(Saved entries)
- - - -

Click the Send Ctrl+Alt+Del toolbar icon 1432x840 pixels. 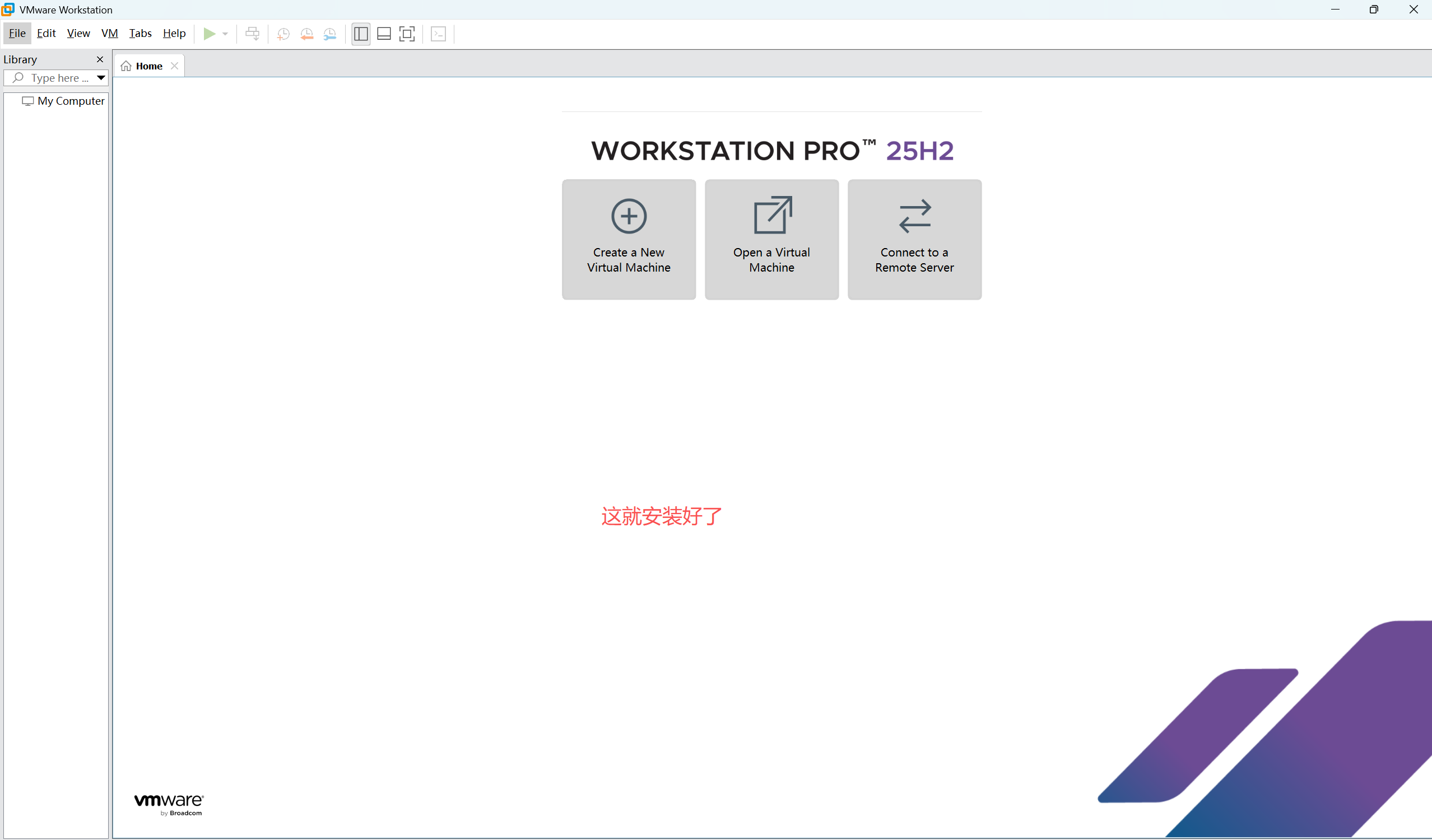tap(252, 34)
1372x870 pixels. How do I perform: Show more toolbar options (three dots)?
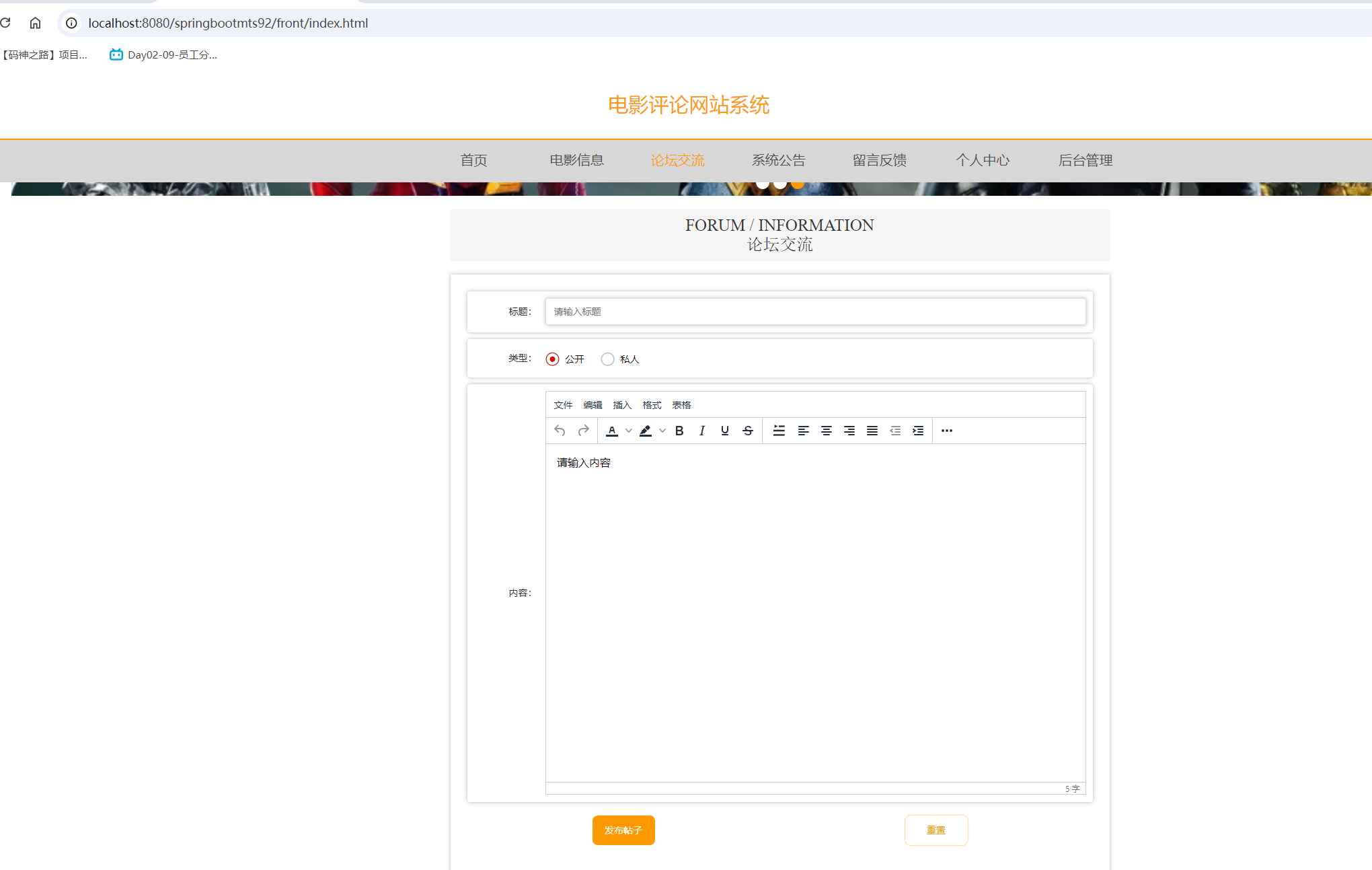947,431
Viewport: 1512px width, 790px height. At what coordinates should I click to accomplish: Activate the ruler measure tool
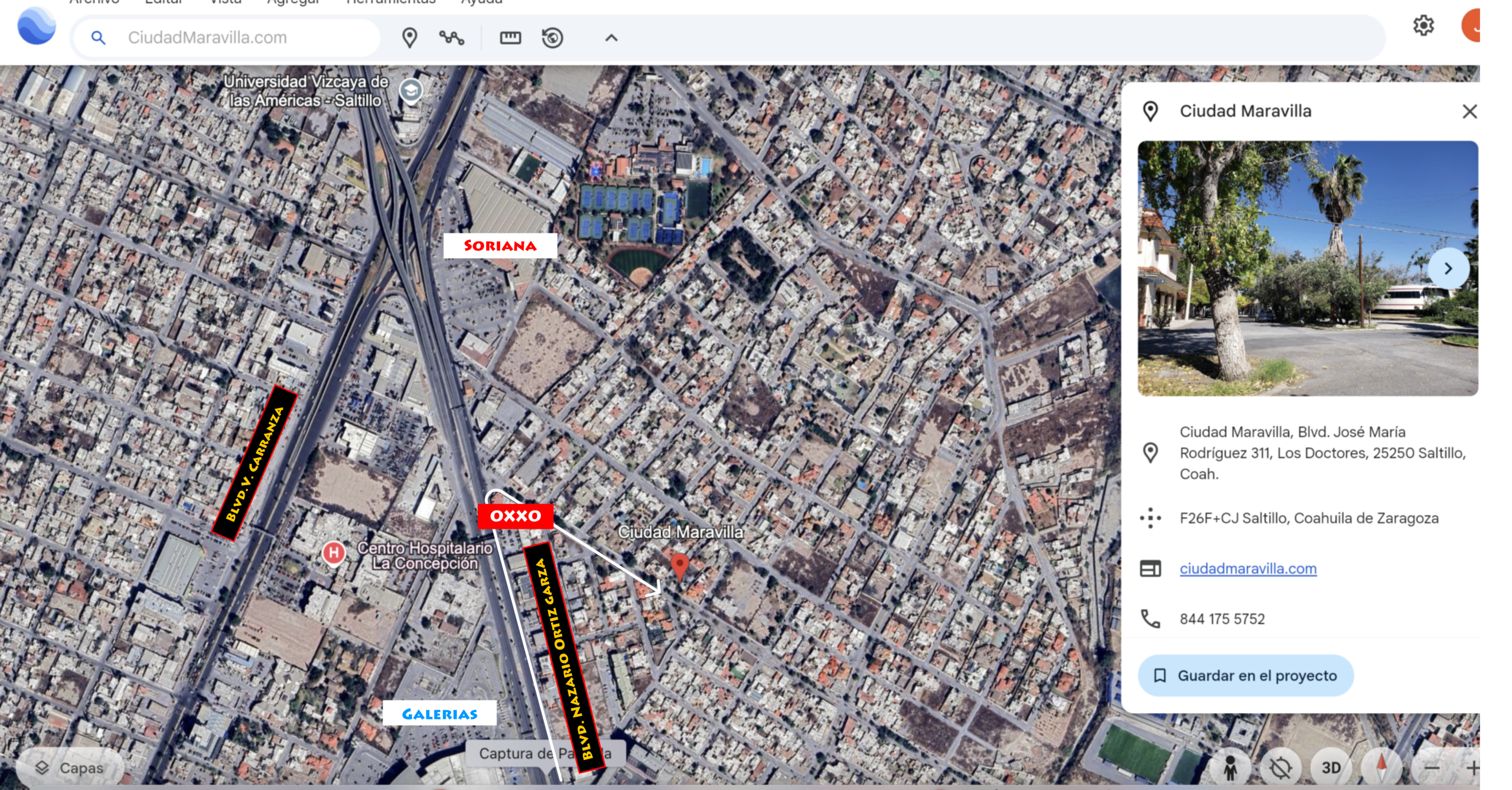(x=510, y=38)
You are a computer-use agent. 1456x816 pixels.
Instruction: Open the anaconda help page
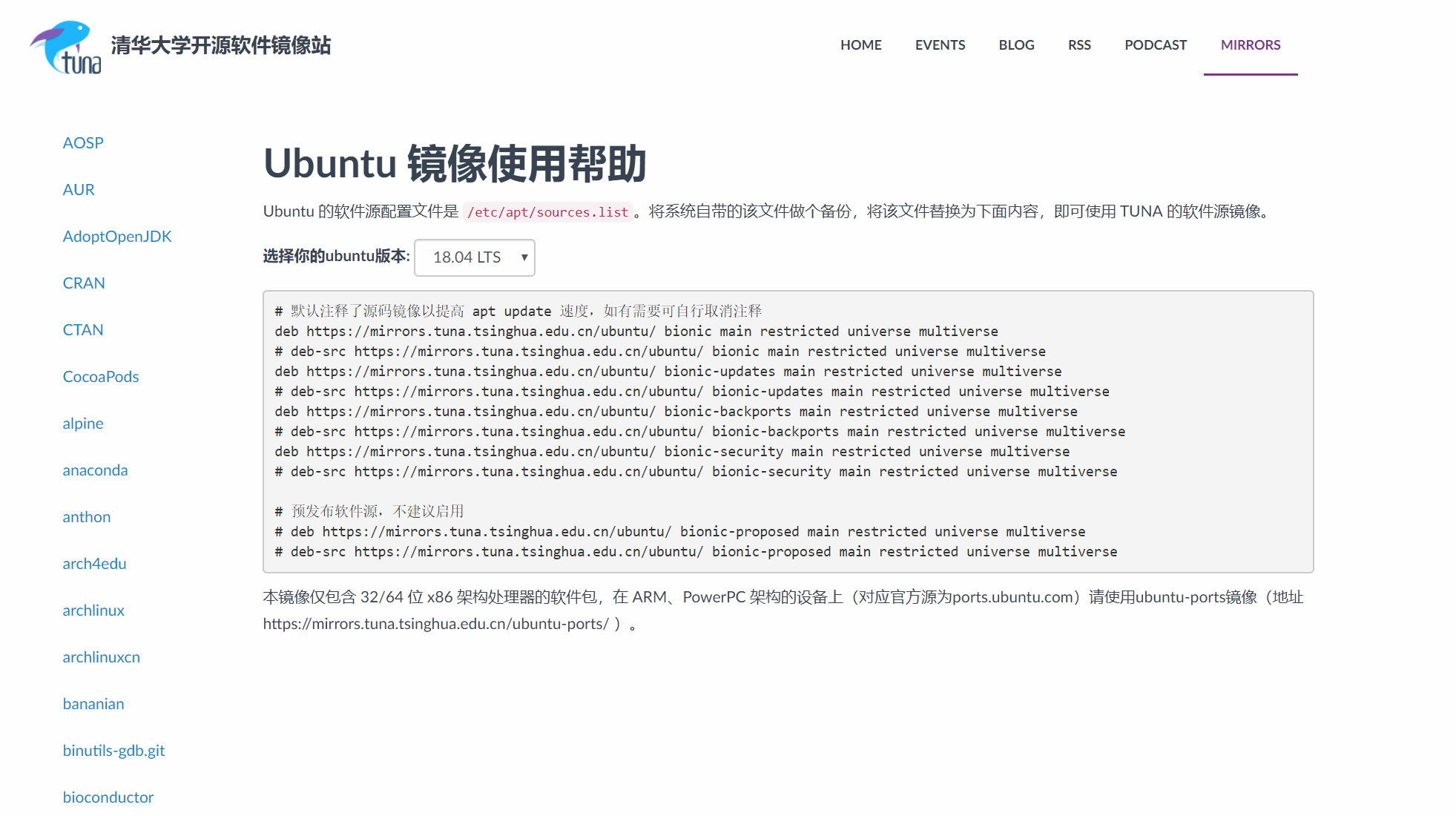pyautogui.click(x=95, y=470)
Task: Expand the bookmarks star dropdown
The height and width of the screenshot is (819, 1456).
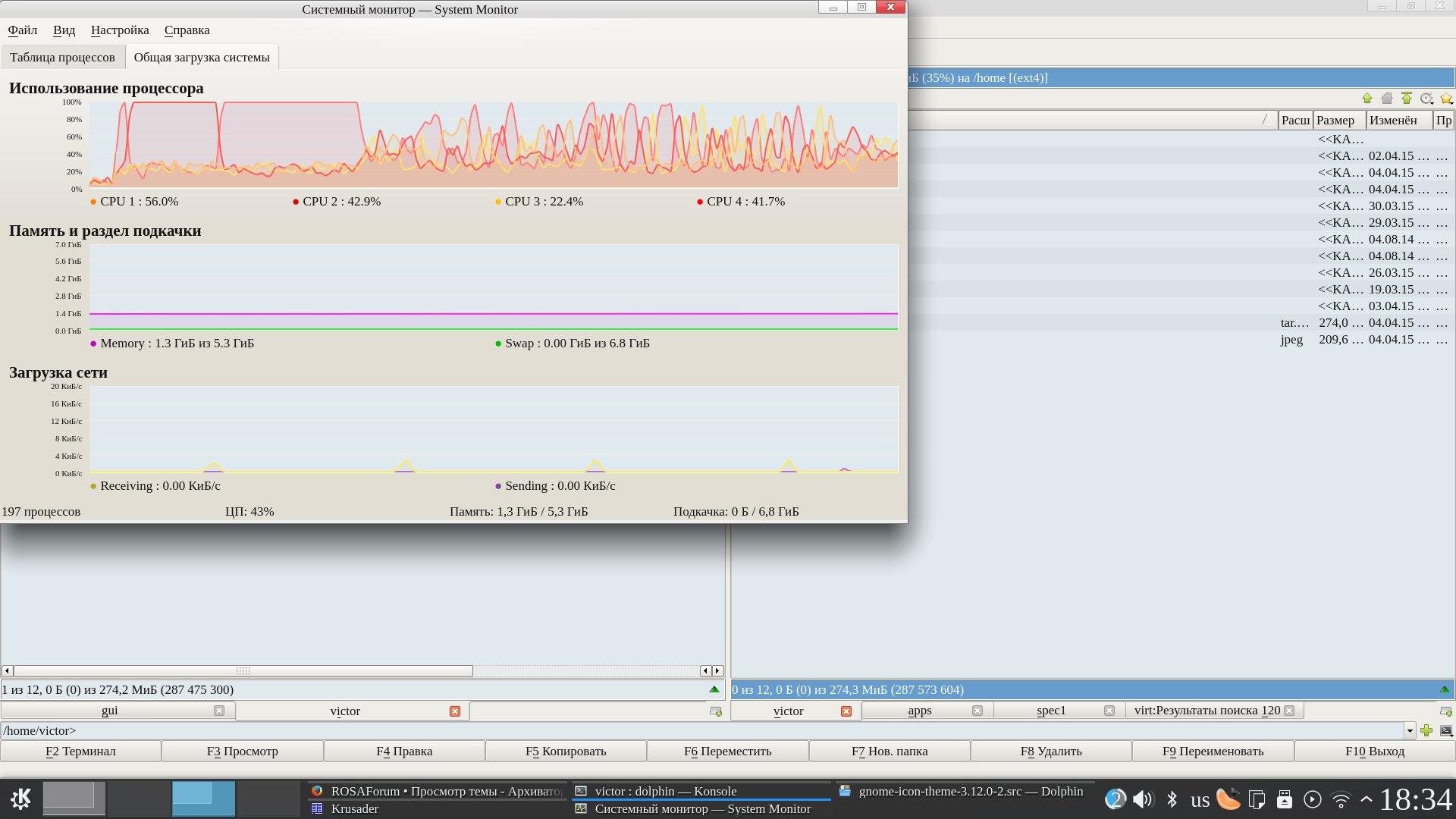Action: [x=1446, y=99]
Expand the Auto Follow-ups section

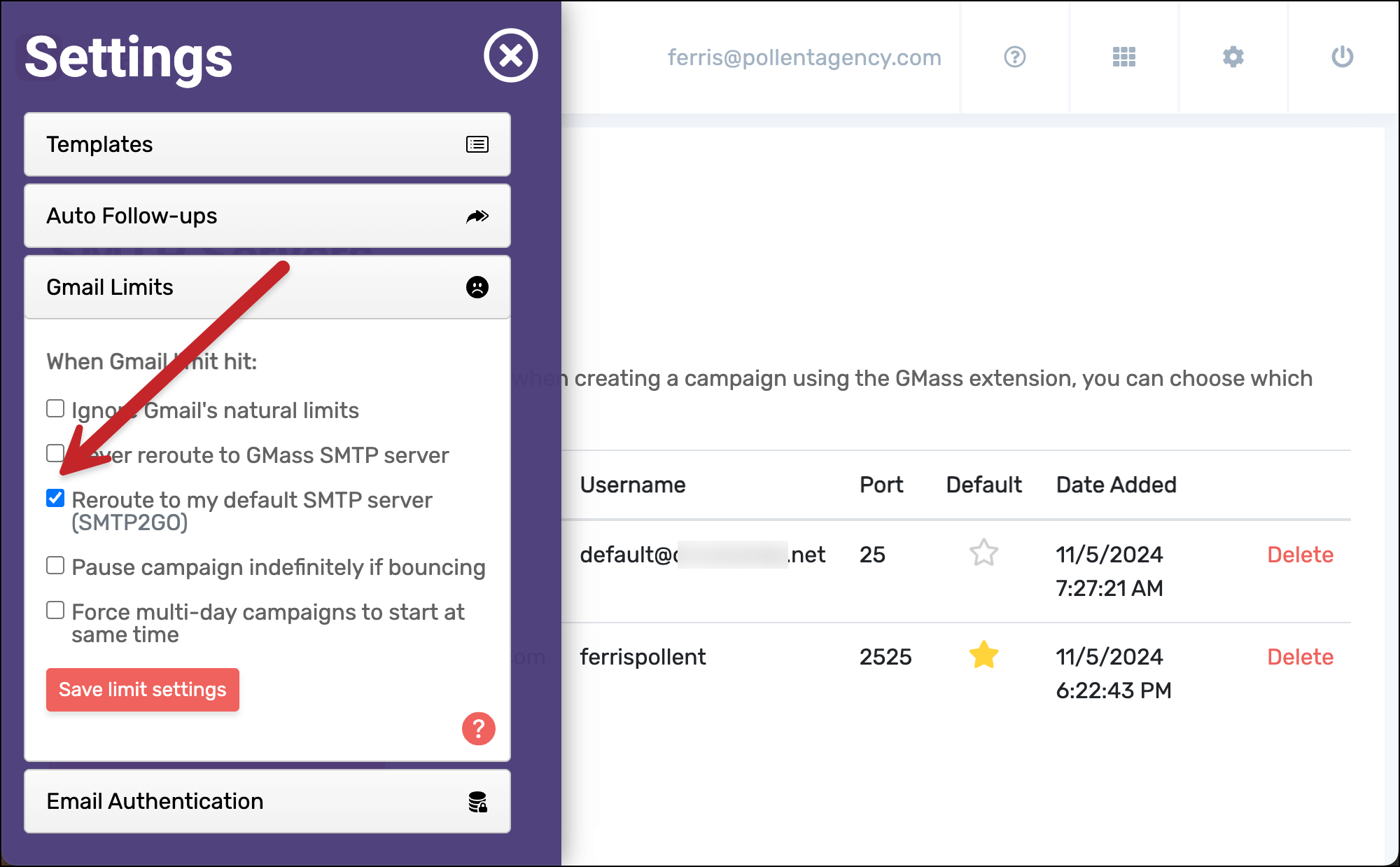[x=267, y=216]
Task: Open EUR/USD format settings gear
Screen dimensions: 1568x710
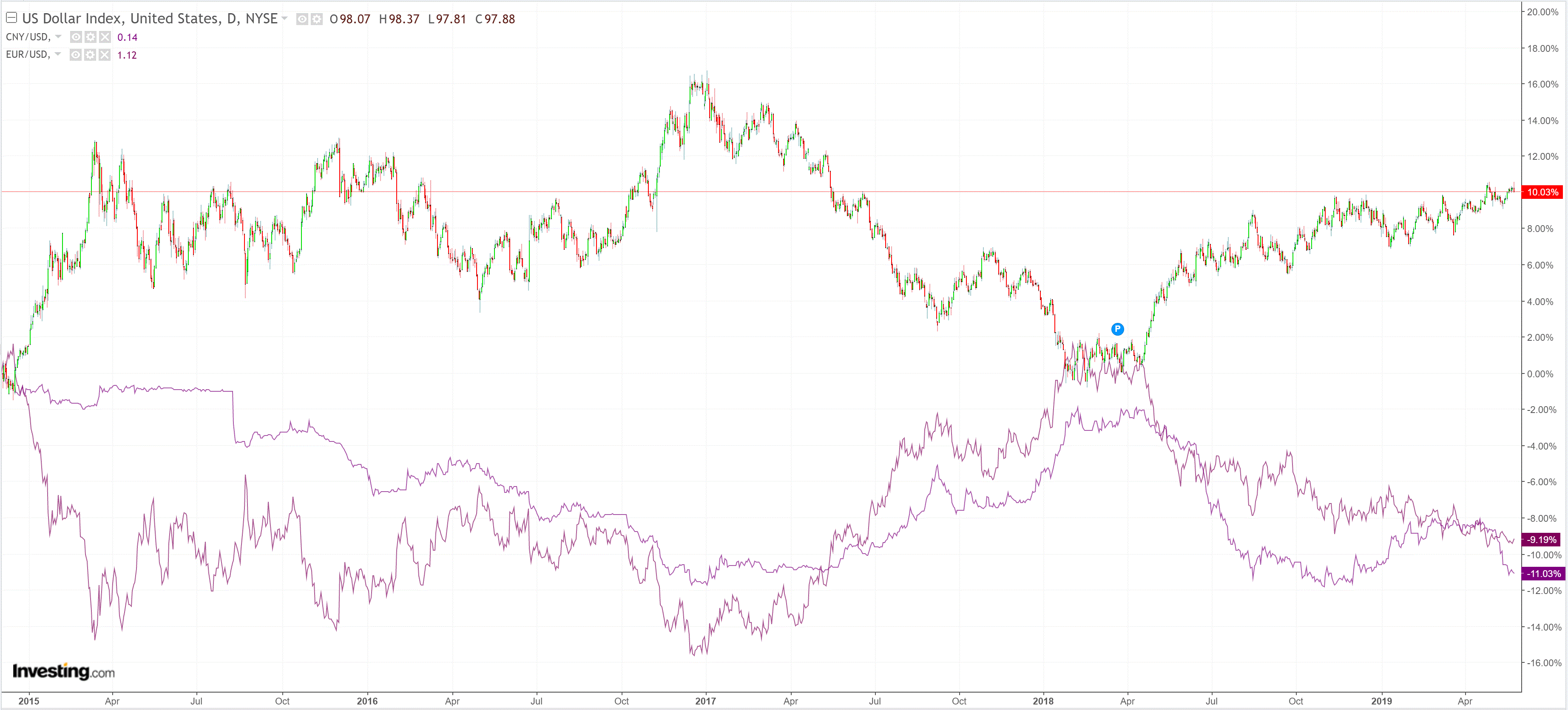Action: [x=90, y=55]
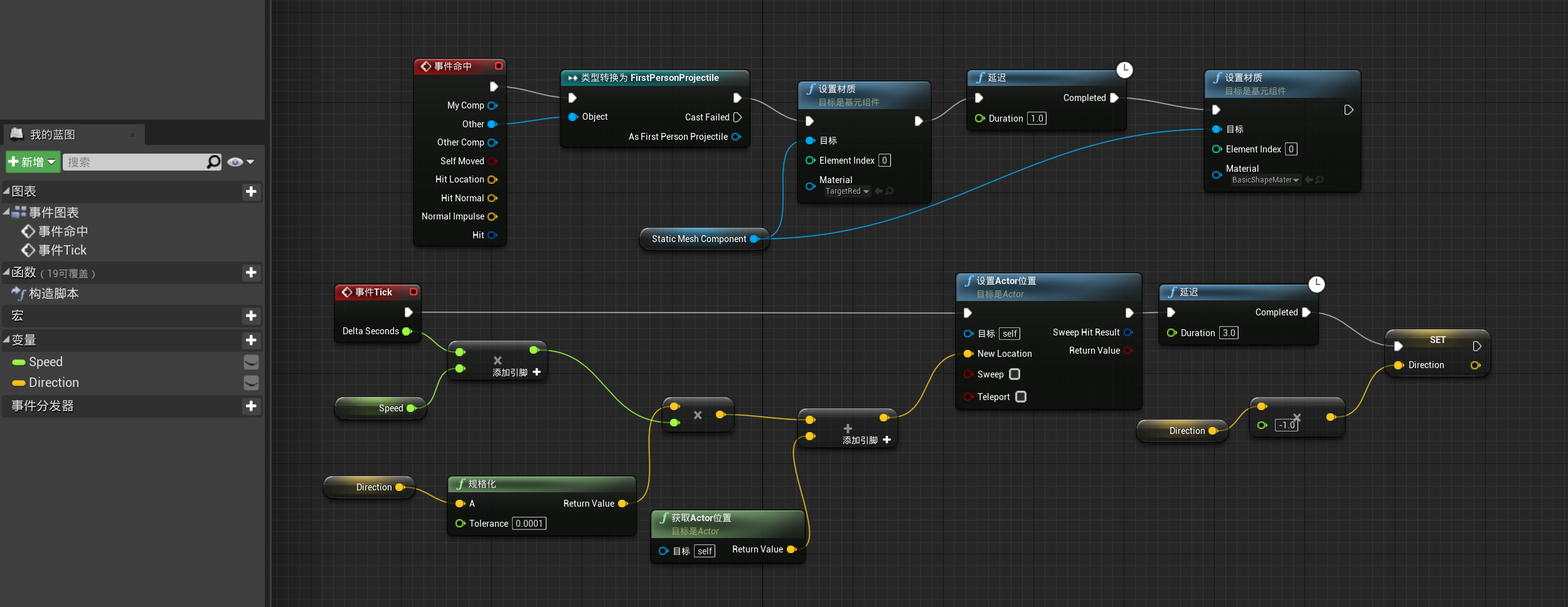This screenshot has height=607, width=1568.
Task: Enable the Teleport checkbox on 设置Actor位置
Action: 1021,396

- - - -

The expected answer is an exact copy of the lines from the one containing "1372x870 pixels. How" through the last line of the entries above, both included, without pictures.

1372x870 pixels. How do I perform: Show more toolbar options (three dots)?
947,431
Viewport: 1512px width, 790px height. At what coordinates should I click to accomplish: Activate the ruler measure tool
(x=510, y=38)
You are a computer-use agent. 1456x816 pixels.
Instruction: Open the anaconda help page
pyautogui.click(x=95, y=470)
Task: Expand the bookmarks star dropdown
The height and width of the screenshot is (819, 1456).
Action: [x=1446, y=99]
Expand the Auto Follow-ups section

[x=267, y=216]
Task: Open EUR/USD format settings gear
Screen dimensions: 1568x710
Action: [x=90, y=55]
This screenshot has height=607, width=1568.
Task: Enable the Teleport checkbox on 设置Actor位置
Action: 1021,396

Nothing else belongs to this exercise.